So kann es nicht sonderlich überraschen, dass in dieser Woche besonderer Besuch aus Wiesbaden nach Marburg kommt. Nach Informationen der Redaktion steht vom Landesamt für Denkmalpflege, mit Sitz in Schloß Biebrich in der Landeshauptstadt, hochrangiger Besuch in Marburg an. Gegenstand des Interesses sind moderne Bauwerke in Marburg, solche aus den sechziger Jahren. Es erfordert nicht allzuviel Phantasie zu vermuten, dass die Visite der obersten Denkmalschützer besonders dem Hörsaalgebäude gelten kann. Schließlich sind für dessen Transformation zugleich in einen Zustand auf der Höhe der Zeit, Stichwort energetisch-technische Sanierung, mehr als 10 Millionen Euro verausgabt worden.
So könnten die umfangreichen Investitionen und Sanierungsmaßnahmen in Bauwerke der ‚Moderne‘ in Marburg zum Anlass werden über den Denkmalbegriff und dessen Weiterentwicklung nachzudenken. Es gibt in Marburg Bedarf und Notwendigkeit für eine Fortschreibung und Weitung von Sichtweisen und Selbstverständnis. Es gibt für moderne Bauwerke viel zu tun, um zu erhalten, zu pflegen und das moderne Stadtbild in den Fokus aufzunehmen. Das Hessische Denkmalrecht ist dafür längst ausgerichtet, die Ansichten mancher Bürger sind eher verhaftet im Alten, gerne in Fachwerkbauweise errichteten Häusern und Gebäuden.

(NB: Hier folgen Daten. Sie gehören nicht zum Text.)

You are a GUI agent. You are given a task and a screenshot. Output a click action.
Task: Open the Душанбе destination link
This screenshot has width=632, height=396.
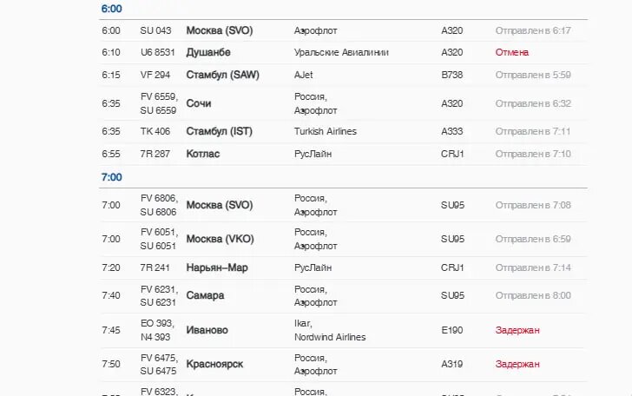tap(208, 52)
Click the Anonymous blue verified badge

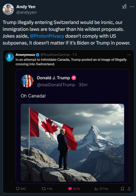[38, 55]
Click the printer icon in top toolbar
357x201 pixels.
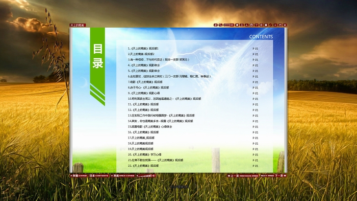pyautogui.click(x=251, y=25)

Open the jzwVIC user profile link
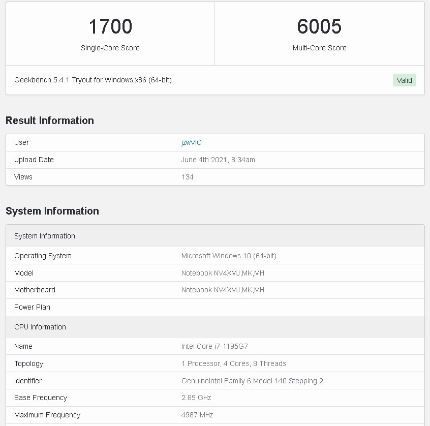click(191, 143)
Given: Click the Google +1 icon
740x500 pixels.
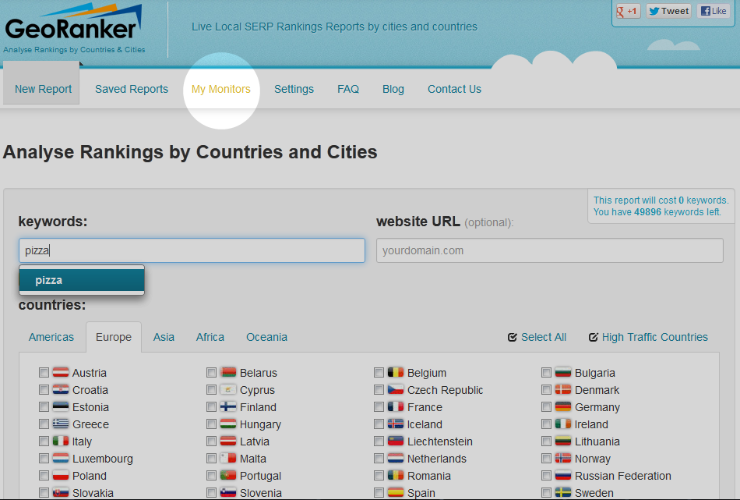Looking at the screenshot, I should pyautogui.click(x=628, y=11).
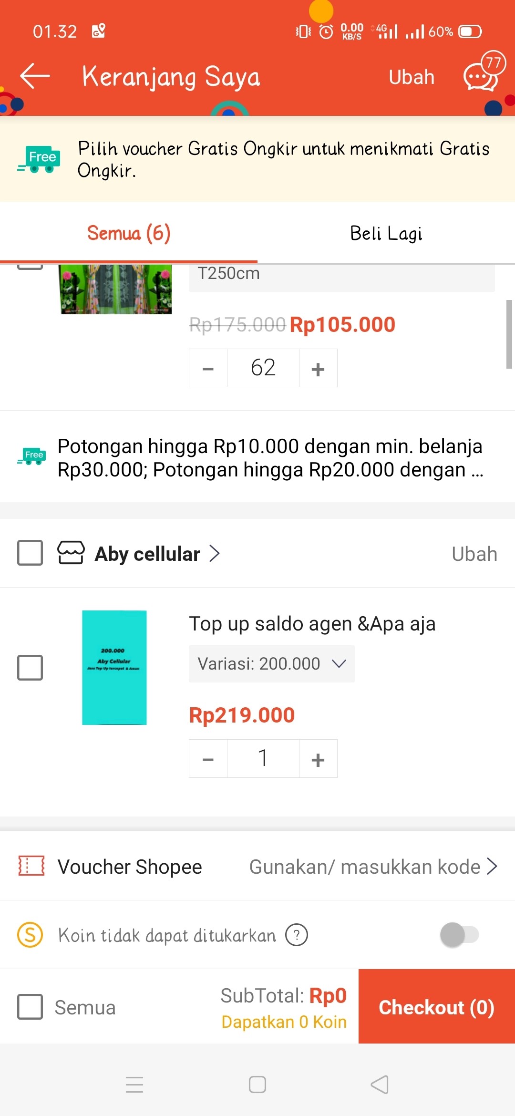Switch to the Beli Lagi tab
This screenshot has height=1116, width=515.
tap(386, 234)
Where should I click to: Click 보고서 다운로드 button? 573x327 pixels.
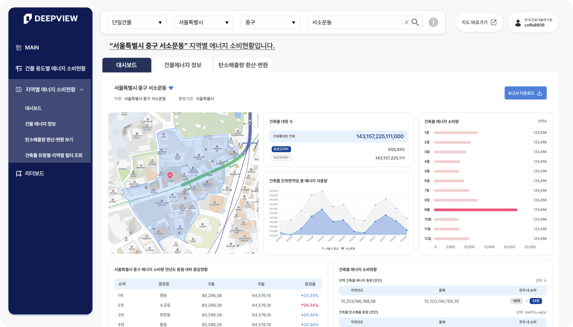(525, 93)
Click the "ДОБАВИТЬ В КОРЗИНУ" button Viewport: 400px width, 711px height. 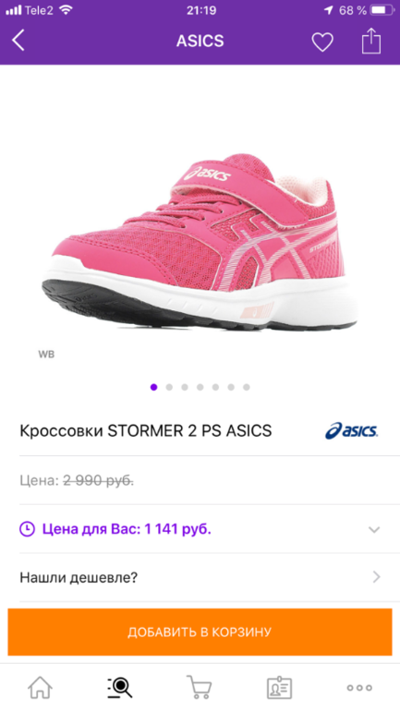click(200, 632)
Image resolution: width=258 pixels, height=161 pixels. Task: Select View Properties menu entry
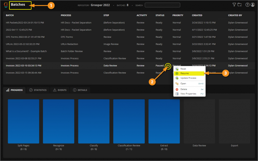pos(188,94)
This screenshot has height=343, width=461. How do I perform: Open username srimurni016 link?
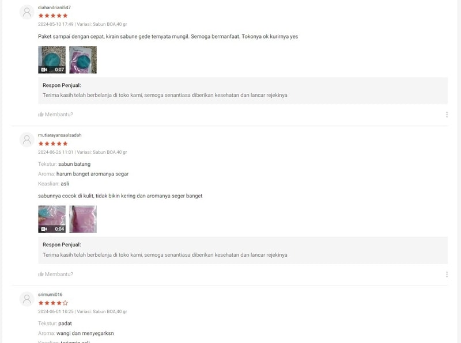click(x=50, y=295)
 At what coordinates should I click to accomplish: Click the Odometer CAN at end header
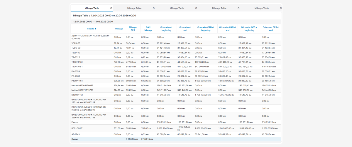228,29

Es mag hier Diskrepanzen geben, vielleicht so etwas wie einen time lag. Dies ist kein Widerspruch, schon eher Bestätigung, bestimmt jedoch Aufforderung zum Betrachten, Erörtern und Denken. Einen profunden und sehr ausführlichen Beitrag dafür hat Angus Fowler als Gastbeitrag bereits geliefert. An dessen Edition und Illustration wird gearbeitet. In dieser Woche geht es in Marburg zunächst und vor Ort um die ‚Moderne‘.